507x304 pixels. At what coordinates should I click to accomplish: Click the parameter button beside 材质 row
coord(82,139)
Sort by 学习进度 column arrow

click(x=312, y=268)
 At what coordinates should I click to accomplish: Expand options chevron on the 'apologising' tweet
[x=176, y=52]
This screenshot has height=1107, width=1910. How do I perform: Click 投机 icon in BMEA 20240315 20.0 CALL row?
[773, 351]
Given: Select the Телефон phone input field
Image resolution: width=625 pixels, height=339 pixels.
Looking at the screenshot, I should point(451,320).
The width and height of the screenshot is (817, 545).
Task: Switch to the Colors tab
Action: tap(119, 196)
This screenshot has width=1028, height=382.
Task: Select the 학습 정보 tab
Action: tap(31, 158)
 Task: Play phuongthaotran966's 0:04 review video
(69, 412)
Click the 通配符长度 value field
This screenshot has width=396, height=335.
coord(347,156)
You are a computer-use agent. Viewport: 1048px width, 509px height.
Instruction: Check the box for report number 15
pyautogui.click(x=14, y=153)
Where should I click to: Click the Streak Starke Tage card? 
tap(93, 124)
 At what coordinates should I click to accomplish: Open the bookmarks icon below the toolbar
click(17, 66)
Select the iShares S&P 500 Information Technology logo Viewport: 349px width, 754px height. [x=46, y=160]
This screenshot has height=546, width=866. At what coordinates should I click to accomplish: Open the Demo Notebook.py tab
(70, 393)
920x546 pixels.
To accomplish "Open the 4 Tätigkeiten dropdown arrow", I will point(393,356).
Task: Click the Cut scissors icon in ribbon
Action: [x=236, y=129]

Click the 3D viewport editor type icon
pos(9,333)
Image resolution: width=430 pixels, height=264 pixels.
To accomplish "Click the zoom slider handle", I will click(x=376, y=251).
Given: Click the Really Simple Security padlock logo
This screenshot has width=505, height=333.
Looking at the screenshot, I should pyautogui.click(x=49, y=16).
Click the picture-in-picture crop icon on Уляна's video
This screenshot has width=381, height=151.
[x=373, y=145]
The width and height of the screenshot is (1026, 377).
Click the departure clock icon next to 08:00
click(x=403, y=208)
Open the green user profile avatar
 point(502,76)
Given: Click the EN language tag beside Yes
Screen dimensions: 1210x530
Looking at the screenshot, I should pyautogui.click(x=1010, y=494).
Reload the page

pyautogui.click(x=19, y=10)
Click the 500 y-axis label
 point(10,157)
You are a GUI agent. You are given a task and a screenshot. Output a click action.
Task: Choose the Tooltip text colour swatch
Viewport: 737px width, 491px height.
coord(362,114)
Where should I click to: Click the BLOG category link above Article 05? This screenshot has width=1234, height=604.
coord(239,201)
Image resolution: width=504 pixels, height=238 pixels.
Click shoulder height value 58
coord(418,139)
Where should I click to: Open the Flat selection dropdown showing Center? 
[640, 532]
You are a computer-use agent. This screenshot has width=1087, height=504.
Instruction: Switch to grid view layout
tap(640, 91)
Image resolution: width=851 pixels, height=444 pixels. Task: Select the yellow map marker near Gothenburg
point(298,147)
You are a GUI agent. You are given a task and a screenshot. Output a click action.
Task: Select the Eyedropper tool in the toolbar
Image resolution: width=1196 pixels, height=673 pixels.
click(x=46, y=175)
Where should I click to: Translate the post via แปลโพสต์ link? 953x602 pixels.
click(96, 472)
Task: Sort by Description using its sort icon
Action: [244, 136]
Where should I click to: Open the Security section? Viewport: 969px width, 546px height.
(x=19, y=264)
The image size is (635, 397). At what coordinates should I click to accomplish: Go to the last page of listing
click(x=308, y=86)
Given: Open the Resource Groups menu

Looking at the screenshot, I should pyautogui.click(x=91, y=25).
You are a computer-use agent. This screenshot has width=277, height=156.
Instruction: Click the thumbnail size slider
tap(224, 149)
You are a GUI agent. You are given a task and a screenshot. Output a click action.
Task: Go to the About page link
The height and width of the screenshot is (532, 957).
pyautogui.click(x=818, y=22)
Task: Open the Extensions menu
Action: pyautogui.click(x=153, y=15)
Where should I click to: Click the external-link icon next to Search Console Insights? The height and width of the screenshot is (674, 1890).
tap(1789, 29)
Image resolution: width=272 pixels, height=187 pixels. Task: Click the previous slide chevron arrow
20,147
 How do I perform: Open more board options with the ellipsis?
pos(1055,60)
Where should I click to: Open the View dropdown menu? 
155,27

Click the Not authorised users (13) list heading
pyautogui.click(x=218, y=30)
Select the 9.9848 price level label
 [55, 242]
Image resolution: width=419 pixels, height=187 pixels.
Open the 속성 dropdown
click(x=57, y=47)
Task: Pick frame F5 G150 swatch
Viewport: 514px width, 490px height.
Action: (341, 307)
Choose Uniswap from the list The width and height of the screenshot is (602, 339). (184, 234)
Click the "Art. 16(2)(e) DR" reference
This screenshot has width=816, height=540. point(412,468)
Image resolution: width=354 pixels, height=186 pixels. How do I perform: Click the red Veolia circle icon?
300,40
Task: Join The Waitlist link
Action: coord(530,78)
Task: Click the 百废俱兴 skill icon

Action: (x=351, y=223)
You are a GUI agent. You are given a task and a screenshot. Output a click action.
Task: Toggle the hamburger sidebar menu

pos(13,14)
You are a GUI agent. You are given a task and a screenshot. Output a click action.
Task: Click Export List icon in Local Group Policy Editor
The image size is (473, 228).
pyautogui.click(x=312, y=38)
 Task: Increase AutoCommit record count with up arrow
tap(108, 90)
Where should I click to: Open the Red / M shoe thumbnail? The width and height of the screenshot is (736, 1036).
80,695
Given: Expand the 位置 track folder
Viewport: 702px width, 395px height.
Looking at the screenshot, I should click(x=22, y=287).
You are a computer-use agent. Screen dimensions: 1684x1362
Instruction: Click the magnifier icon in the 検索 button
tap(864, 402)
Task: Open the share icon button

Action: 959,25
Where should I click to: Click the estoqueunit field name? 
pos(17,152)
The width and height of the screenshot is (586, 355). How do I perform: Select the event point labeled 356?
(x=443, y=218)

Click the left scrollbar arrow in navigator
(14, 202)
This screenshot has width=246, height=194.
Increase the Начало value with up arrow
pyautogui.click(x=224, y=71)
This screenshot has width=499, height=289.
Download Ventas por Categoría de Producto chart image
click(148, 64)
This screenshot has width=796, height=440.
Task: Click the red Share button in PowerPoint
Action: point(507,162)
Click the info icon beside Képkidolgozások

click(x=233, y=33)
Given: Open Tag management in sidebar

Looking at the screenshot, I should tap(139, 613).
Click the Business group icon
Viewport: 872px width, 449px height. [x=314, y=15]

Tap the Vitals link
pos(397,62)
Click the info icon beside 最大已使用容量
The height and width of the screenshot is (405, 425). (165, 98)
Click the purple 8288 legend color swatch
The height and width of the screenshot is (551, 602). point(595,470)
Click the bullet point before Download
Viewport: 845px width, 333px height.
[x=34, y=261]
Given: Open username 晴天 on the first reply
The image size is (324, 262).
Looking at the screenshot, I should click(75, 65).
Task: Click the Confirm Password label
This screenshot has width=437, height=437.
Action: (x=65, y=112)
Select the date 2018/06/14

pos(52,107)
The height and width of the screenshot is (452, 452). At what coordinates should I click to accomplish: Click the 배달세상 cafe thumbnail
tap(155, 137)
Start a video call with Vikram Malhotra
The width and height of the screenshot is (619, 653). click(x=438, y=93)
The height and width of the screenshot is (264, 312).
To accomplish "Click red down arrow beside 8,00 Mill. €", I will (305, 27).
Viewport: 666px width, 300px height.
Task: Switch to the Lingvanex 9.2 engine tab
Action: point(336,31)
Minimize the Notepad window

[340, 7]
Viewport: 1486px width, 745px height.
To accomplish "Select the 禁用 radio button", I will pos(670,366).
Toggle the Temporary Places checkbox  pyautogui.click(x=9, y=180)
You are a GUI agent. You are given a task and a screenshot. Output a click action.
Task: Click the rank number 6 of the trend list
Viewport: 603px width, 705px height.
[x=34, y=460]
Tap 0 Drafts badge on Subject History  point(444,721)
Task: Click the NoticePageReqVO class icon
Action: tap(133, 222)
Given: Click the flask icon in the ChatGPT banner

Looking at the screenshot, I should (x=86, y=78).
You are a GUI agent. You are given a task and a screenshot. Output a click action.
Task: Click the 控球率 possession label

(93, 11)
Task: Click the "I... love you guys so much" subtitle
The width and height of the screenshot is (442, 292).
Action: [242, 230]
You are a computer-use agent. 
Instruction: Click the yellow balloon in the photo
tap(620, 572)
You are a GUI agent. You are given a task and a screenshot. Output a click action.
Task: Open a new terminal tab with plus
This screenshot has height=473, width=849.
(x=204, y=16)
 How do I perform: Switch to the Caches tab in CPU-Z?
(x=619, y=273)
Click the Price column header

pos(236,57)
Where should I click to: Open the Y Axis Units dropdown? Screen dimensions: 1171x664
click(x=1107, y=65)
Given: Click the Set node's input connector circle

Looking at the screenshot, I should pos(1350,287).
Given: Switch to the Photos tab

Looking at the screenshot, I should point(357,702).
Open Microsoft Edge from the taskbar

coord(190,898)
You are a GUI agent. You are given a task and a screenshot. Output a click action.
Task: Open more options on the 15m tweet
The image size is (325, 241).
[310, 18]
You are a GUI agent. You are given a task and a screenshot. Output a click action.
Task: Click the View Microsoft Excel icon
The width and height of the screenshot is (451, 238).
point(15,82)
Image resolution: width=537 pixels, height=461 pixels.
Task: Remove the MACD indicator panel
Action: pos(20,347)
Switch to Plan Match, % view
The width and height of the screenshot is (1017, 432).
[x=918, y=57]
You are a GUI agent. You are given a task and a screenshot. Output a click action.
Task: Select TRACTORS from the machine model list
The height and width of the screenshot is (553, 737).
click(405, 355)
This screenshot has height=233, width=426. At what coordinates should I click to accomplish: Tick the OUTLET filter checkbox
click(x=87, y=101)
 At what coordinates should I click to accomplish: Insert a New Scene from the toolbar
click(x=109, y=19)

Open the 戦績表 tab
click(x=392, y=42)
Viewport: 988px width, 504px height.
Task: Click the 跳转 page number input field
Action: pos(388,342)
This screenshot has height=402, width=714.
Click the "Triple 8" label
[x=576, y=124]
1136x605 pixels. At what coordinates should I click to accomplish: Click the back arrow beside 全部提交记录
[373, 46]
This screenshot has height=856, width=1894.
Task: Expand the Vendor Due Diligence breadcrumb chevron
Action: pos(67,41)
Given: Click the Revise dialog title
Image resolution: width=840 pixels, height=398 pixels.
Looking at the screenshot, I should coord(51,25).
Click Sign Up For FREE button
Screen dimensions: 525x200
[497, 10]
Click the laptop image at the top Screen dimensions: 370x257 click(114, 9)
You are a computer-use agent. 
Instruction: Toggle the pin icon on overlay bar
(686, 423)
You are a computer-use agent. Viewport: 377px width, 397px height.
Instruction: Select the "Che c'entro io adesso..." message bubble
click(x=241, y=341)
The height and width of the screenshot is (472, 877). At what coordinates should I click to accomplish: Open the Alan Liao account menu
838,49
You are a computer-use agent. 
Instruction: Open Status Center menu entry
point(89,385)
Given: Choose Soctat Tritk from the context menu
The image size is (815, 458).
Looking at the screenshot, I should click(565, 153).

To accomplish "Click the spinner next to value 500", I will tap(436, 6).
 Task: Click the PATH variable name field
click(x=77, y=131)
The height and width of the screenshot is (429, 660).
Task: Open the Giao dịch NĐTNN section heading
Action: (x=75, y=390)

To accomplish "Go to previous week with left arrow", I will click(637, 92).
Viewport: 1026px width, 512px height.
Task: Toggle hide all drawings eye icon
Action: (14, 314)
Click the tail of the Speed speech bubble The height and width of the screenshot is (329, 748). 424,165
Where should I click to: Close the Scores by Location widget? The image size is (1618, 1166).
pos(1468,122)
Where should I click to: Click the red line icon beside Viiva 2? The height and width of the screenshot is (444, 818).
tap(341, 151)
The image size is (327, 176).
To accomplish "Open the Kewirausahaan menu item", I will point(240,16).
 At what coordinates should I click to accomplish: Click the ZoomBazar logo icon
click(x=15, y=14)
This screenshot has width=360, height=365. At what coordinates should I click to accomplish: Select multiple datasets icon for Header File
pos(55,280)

......

PROBLEM REQUIREMENTS: Copy every line from the material in which the word "computer" can be found.

WRITTEN ANSWER:
You are a computer-use agent. Viewport: 1048px width, 509px height.
You are a computer-use agent. This screenshot has width=1087, height=504.
You are a computer-use agent. This screenshot has width=277, height=156.
You are a computer-use agent. Screen dimensions: 1684x1362
You are a computer-use agent. 
You are a computer-use agent. 
You are a computer-use agent. Viewport: 377px width, 397px height.
You are a computer-use agent. 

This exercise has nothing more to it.